By Eric F. Frizzell, Esq., Buckalew Frizzell & Crevina LLP

     In last month’s column, we reviewed general legal issues that sometimes arise at a condominium association’s annual meeting and election of trustees. Most New Jersey condominium associations are non-profit corporations and therefore also must comply with the New Jersey Nonprofit Corporation Act’s requirements for annual meetings and elections. An association’s failure to comply with the Act, if challenged in court, could result in a court invalidating an election, master deed or by-law amendment, or other action taken at an annual meeting.

     Under the Act, an association must provide written notice, to each member (unit owner) entitled to vote, of the time, place and purposes of the annual meeting. The notice must be given personally or by mail between 10 and 60 days before the date of the meeting. Only those owners who own their units as of the cut-off, “record” date are entitled to receive notice of the meeting and to vote. The record date must be between 10 and 60 days before the meeting. If neither the association’s by-laws nor the Board set the date, the Act fixes it as the day before the date on which notice of the meeting is given.

     A key event at an annual meeting is the election of trustees. Most associations take nominations for candidates from the floor at the meeting itself. Under the Act, however, if the unit owners have enacted a by-law that provides a “fair and reasonable” procedure for nominating candidates, only candidates nominated in accordance with those procedures are eligible for election.

     The use of proxies can greatly assist an association in avoiding the common problem of not obtaining the quorum necessary to begin the annual meeting. The validity of specific proxies is sometimes challenged, particularly at a contested election, due to a unit owner’s failure to use the association’s “official” proxy. Under the Act, however, a proxy can be given by virtually any kind of writing, as well as by telegram, fax, and cable or its “equivalent,” which ostensibly now includes email. The key questions in determining whether a proxy is valid are whether it clearly conveys the rights of the unit owner to the proxy holder, and is free of anything that would cause its authenticity to be suspect.

     A proxy holder may substitute another person to act in his place only if expressly permitted by the proxy; to preserve this option, the proxy should state that the proxy holder is appointed with “full power of substitution.” Written notice of a substitution must be given to the Association’s secretary.

     The Act states that an election may not be conducted by mail unless specifically permitted by the by-laws. A well-crafted proxy, however, can serve essentially the same function. An association can use a “limited” or “directed” proxy form, which enables a unit owner to appoint the board’s secretary (or other designees) as the proxy and directs the secretary to vote only as expressly shown on the proxy, without any discretion to change the owner’s vote.

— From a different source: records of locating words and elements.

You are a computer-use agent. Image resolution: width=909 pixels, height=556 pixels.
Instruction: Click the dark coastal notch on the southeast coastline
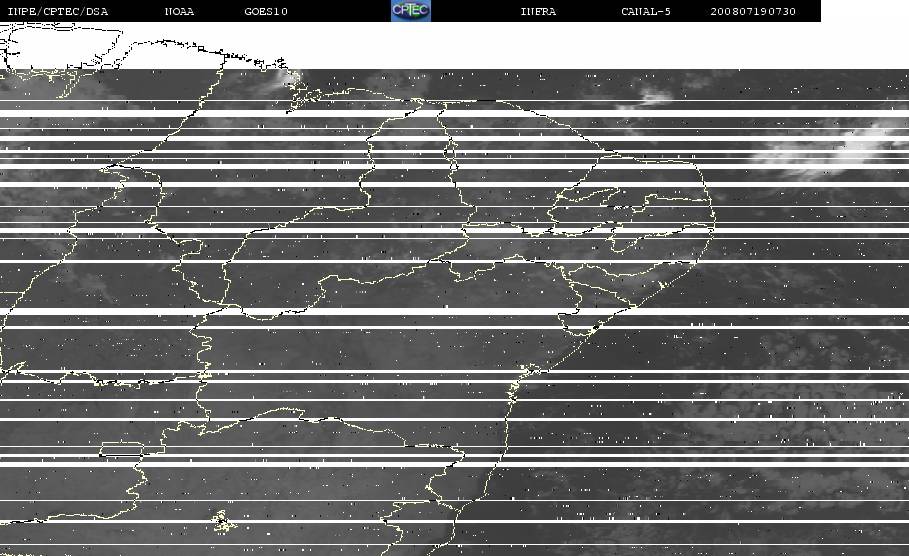[x=596, y=328]
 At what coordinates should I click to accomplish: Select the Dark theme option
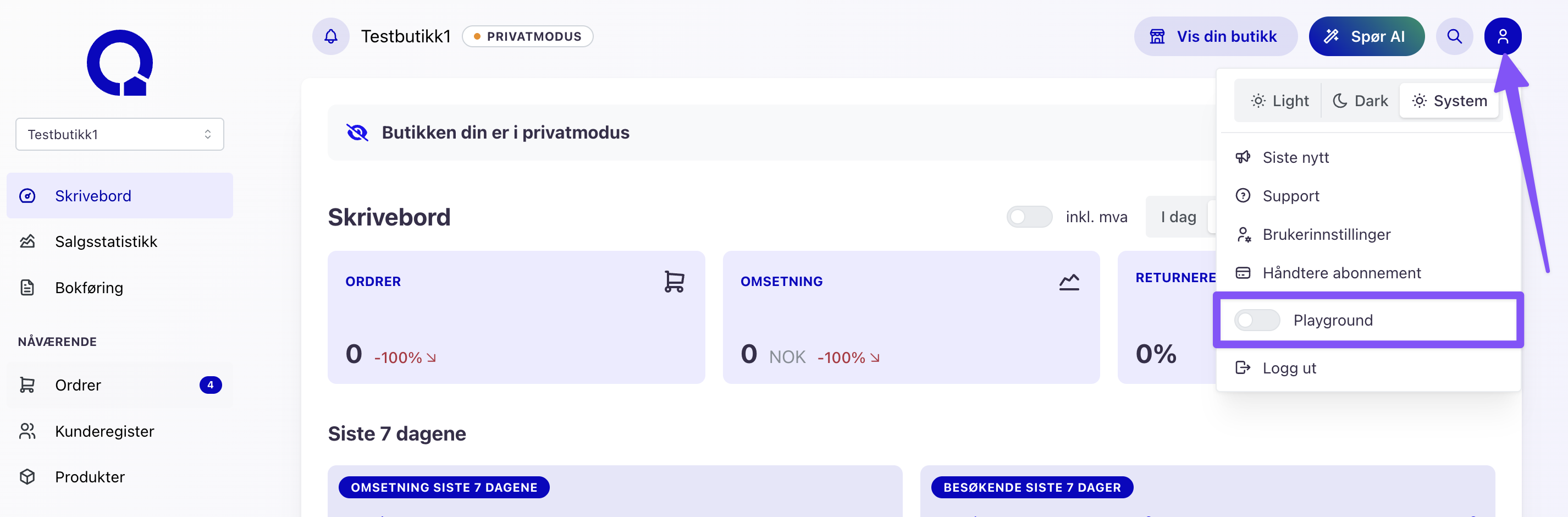pyautogui.click(x=1360, y=101)
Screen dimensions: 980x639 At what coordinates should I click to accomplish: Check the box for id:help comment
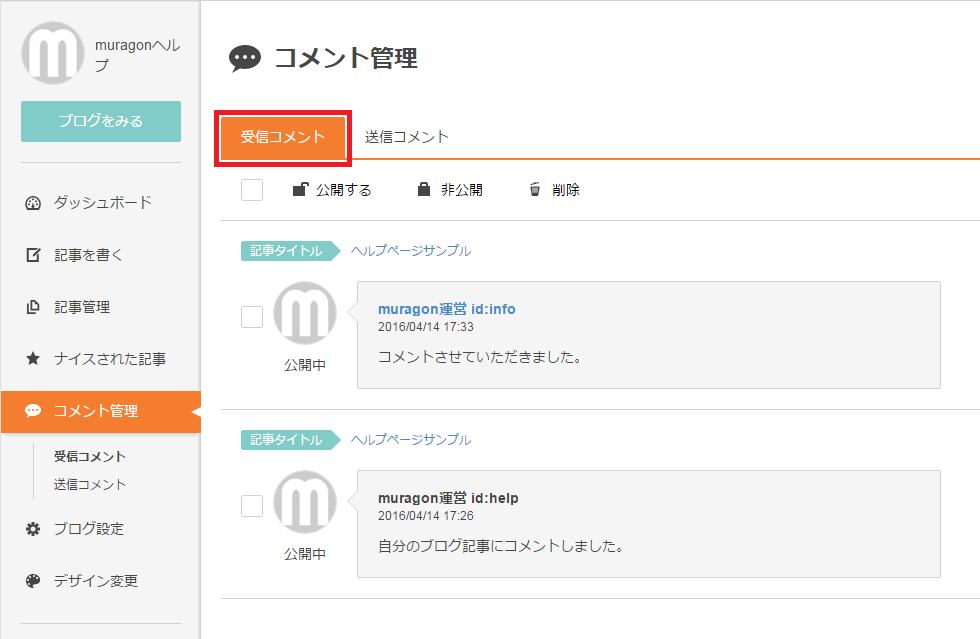252,506
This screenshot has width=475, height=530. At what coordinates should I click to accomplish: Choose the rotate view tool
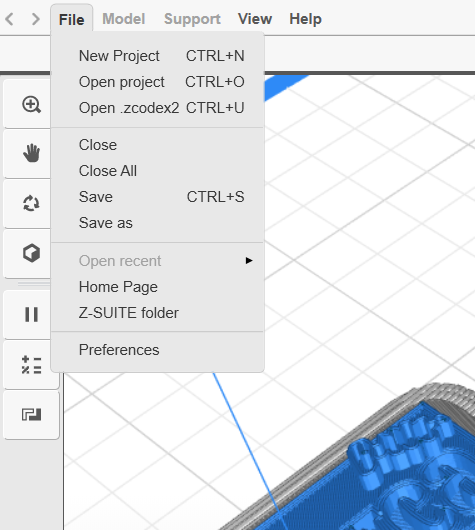click(31, 203)
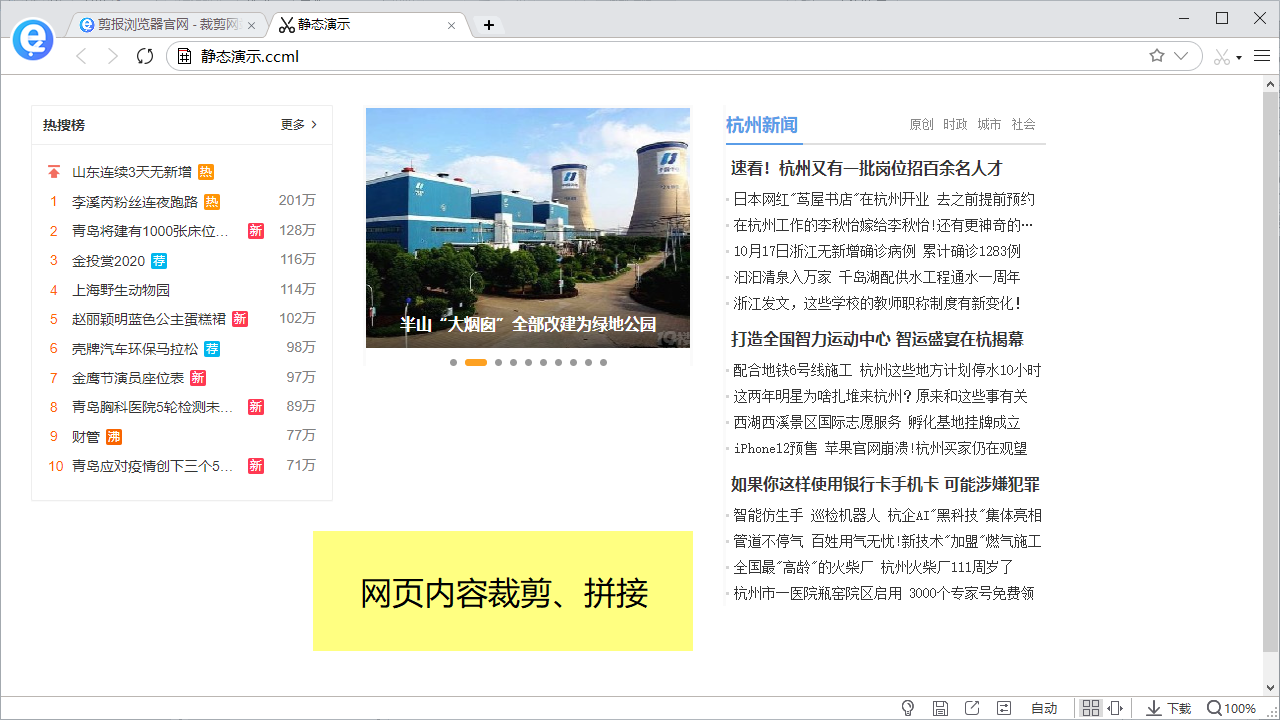The image size is (1280, 720).
Task: Open the chevron dropdown beside the bookmark star
Action: (1183, 57)
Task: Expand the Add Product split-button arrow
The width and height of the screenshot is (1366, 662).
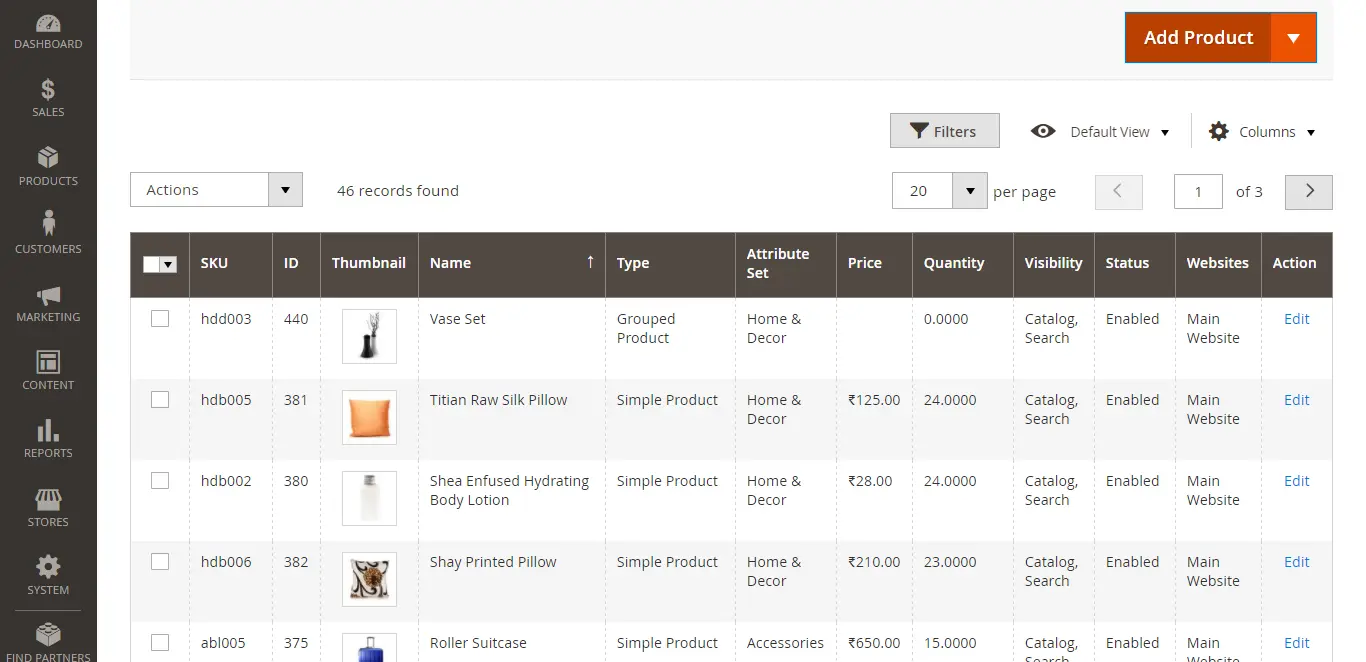Action: click(x=1295, y=37)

      Although an association should include a proxy with the notice of meeting sent to owners, anonymous ballots should not be distributed until the meeting itself and should be printed on colored paper, to reduce the possibility of someone photocopying them and attempting to stuff the ballot box or commit other fraud.

     If an election meeting is not held on the designated date due to lack of a quorum, the Act requires the board of trustees to hold it “as soon thereafter as convenient.” A unit owner can seek relief in the Superior Court if the meeting is not held within 30 days after the originally scheduled date, or if no date has been fixed at all for 13 months since the last annual meeting.

     Inspectors of election for the meeting should be appointed by the board, board president, or chairman of the meeting, depending on an association’s by-laws. The inspectors’ duties include determining the voting eligibility of unit owners, the existence of a quorum, and any dispute regarding the validity of a proxy, as well as counting the votes and deciding the results of the election. Inspectors must take an oath to faithfully execute their duties with strict impartiality and according to the best of their ability; they should not be current board members, candidates or their relatives, and should possess a good reputation in the community.

     Complying with the Act will not only reduce the possibility of a legal challenge but also will provide unit owners with greater assurance of the integrity of the process.